* Exercise aim
Please reproduce the rows below verbatim, starting at the line with "The height and width of the screenshot is (392, 646)." and continuing up to and including the line with "[x=107, y=487]".

* Data listing
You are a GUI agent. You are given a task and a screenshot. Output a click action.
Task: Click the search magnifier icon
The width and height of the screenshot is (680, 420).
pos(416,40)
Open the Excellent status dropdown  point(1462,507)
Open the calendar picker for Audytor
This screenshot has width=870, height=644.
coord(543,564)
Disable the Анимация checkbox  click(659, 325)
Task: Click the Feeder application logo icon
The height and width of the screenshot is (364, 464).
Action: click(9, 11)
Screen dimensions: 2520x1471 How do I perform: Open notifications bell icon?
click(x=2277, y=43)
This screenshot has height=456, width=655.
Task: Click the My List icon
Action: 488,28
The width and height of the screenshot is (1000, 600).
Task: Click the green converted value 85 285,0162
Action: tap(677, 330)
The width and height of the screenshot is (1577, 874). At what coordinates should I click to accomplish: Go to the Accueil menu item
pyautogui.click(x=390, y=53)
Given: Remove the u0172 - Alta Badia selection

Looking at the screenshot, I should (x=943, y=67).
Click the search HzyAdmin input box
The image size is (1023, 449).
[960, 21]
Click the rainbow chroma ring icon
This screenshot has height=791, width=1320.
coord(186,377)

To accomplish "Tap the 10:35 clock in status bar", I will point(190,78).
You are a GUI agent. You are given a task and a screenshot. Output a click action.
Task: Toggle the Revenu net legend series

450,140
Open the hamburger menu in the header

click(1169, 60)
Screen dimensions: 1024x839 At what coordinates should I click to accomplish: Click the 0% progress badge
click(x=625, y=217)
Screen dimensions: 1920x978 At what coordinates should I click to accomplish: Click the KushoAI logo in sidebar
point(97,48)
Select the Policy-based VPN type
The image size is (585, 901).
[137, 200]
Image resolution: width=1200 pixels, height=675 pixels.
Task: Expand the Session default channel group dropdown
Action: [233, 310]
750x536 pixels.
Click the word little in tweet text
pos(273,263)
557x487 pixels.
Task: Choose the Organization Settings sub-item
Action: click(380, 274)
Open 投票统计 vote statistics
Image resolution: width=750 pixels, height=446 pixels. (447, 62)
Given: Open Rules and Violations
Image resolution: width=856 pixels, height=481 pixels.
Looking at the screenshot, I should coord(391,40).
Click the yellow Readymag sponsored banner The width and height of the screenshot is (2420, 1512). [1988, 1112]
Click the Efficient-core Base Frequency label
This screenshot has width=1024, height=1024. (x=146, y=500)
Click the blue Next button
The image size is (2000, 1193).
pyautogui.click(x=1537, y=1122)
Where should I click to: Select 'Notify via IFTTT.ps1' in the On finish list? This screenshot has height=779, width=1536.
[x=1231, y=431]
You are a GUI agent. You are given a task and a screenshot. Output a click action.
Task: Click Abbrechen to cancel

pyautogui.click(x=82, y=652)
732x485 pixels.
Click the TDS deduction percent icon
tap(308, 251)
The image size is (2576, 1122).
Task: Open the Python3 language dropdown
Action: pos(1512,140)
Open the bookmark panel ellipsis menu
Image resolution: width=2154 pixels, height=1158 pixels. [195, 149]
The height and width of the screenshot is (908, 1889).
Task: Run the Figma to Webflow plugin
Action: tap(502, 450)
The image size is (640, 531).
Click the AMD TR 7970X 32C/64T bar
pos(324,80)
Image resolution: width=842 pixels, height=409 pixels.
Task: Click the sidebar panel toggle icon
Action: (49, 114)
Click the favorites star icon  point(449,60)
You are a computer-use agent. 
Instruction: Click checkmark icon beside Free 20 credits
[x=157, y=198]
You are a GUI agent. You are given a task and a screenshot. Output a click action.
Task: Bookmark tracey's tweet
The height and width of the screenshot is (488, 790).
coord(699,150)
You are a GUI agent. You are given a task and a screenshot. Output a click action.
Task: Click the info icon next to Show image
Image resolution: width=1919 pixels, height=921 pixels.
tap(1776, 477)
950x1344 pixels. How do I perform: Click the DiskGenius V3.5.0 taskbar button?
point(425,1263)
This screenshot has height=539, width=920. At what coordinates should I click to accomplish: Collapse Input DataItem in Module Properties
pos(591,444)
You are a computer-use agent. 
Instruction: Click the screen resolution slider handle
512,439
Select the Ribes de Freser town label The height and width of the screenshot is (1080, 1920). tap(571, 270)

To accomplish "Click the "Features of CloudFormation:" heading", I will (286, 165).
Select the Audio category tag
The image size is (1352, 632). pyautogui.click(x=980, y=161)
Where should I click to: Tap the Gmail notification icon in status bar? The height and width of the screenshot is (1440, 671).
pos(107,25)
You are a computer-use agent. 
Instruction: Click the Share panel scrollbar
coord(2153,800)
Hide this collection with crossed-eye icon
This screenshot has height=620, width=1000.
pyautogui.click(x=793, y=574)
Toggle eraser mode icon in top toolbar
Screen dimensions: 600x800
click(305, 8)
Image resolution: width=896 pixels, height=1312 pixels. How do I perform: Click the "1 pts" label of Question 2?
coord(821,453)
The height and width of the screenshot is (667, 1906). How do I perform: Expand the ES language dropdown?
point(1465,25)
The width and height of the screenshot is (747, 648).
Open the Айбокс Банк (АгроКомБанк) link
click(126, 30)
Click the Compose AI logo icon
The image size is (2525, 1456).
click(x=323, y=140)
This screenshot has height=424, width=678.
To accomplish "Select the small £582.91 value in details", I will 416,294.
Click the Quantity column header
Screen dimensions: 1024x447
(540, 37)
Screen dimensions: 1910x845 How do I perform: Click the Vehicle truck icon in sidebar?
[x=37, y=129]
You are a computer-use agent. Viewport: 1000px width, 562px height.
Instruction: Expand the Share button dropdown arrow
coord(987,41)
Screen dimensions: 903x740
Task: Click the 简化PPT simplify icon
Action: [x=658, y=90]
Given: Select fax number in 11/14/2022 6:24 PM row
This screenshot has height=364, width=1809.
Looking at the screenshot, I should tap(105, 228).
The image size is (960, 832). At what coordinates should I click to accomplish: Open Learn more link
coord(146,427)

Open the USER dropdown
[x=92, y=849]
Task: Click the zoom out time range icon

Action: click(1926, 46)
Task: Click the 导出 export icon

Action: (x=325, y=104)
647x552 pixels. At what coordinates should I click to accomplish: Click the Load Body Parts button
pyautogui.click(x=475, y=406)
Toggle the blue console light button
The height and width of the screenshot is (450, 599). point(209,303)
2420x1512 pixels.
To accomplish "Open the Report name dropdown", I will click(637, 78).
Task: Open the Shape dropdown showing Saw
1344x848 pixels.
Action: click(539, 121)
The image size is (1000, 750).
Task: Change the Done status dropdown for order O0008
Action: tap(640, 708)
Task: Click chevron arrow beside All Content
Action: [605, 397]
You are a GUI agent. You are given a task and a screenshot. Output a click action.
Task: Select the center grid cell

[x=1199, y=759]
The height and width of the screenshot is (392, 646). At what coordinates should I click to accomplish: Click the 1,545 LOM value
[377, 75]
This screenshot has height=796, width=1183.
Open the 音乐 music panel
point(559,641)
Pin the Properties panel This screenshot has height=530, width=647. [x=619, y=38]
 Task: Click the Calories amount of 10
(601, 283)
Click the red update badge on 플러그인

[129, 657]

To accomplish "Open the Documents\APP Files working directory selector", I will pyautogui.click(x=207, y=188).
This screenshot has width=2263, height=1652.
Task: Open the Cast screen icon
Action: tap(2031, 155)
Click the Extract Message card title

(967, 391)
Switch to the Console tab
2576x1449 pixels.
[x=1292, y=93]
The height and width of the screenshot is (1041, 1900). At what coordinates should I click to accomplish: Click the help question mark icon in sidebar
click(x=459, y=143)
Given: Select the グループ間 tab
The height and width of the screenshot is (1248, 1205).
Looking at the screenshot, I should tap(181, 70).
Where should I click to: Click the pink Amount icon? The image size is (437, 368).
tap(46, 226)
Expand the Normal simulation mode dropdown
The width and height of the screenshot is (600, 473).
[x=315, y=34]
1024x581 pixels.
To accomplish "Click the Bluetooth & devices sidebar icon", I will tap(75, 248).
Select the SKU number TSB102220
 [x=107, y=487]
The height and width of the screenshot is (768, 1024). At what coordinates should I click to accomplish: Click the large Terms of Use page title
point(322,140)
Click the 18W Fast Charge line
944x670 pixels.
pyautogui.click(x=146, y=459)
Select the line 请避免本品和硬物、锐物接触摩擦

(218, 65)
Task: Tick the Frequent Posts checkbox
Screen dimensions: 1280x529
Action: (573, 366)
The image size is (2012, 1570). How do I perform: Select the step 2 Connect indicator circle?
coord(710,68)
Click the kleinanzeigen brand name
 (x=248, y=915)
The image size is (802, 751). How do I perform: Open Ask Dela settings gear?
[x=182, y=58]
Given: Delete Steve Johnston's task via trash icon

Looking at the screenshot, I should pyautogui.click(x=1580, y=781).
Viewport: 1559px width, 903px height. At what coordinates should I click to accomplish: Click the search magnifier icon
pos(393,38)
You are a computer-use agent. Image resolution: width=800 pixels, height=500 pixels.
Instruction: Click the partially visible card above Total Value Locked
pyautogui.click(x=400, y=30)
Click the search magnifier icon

* Solution for this exercise
The height and width of the screenshot is (392, 646). At what coordinates should I click to accomplish: Click the 1,545 LOM value
[377, 75]
This screenshot has height=796, width=1183.
Open the 音乐 music panel
point(559,641)
Pin the Properties panel This screenshot has height=530, width=647. [x=619, y=38]
 Task: Click the Calories amount of 10
(601, 283)
Click the red update badge on 플러그인

[129, 657]

To accomplish "Open the Documents\APP Files working directory selector", I will pyautogui.click(x=207, y=188).
This screenshot has width=2263, height=1652.
Task: Open the Cast screen icon
Action: tap(2031, 155)
Click the Extract Message card title

(967, 391)
Switch to the Console tab
2576x1449 pixels.
[x=1292, y=93]
The height and width of the screenshot is (1041, 1900). At what coordinates should I click to accomplish: Click the help question mark icon in sidebar
click(x=459, y=143)
Given: Select the グループ間 tab
The height and width of the screenshot is (1248, 1205).
Looking at the screenshot, I should tap(181, 70).
Where should I click to: Click the pink Amount icon? The image size is (437, 368).
tap(46, 226)
Expand the Normal simulation mode dropdown
The width and height of the screenshot is (600, 473).
[x=315, y=34]
1024x581 pixels.
To accomplish "Click the Bluetooth & devices sidebar icon", I will tap(75, 248).
Select the SKU number TSB102220
 [x=107, y=487]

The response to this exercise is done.